Your task:
Retype, exactly and only, each line from the one containing "el waterpolo masculino" to the end of the records below.

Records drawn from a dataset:
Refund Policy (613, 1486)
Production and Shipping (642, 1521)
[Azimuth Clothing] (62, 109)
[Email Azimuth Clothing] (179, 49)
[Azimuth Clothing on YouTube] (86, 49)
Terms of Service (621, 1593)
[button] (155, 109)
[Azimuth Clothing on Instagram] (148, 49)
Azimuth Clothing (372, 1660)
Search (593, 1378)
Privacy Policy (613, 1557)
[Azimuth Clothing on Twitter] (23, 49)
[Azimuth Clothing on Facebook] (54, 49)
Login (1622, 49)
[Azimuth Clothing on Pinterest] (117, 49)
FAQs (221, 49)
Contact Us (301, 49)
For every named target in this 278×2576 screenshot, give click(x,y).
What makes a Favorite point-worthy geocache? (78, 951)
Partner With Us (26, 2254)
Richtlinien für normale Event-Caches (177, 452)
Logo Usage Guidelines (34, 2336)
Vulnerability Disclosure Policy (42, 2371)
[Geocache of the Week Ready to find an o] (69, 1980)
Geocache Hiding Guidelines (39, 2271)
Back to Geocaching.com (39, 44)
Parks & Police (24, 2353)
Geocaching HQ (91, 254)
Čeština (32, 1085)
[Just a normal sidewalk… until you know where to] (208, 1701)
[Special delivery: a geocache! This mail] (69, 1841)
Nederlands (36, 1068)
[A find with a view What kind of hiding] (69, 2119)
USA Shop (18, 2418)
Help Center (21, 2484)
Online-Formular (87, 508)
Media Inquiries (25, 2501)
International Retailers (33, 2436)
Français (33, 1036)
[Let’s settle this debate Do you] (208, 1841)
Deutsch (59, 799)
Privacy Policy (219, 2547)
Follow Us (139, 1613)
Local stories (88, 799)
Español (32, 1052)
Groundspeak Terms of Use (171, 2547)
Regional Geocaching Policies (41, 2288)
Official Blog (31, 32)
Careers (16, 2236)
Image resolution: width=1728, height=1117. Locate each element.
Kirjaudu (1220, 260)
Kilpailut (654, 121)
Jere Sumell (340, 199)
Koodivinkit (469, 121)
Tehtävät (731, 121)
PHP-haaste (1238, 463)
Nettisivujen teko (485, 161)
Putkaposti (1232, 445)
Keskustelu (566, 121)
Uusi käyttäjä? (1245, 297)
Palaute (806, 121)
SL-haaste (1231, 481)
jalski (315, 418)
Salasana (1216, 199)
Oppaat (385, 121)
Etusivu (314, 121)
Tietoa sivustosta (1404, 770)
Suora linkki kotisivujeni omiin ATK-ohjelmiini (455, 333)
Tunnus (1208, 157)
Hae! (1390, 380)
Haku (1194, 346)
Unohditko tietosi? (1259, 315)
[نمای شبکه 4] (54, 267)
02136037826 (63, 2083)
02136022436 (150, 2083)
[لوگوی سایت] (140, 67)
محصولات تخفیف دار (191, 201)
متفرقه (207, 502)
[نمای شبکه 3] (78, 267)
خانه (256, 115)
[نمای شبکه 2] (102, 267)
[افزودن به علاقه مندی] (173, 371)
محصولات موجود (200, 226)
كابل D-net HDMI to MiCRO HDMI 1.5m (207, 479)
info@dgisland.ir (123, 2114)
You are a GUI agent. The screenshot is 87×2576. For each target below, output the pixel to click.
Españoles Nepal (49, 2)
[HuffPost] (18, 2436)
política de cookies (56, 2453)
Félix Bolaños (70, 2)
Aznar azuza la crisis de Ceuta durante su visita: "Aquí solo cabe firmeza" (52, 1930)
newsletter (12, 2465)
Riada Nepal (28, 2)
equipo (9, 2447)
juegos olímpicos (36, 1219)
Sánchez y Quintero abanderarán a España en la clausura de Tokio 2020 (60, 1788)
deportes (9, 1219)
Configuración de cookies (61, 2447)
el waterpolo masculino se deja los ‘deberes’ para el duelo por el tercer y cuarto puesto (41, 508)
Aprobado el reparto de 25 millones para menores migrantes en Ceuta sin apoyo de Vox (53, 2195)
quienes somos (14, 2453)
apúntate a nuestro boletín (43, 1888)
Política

Exercise result:
el waterpolo masculino se deja los ‘deberes’ para el duelo por el tercer y cuarto puesto (41, 508)
Aprobado el reparto de 25 millones para menores migrantes en Ceuta sin apoyo de Vox (53, 2195)
quienes somos (14, 2453)
apúntate a nuestro boletín (43, 1888)
Política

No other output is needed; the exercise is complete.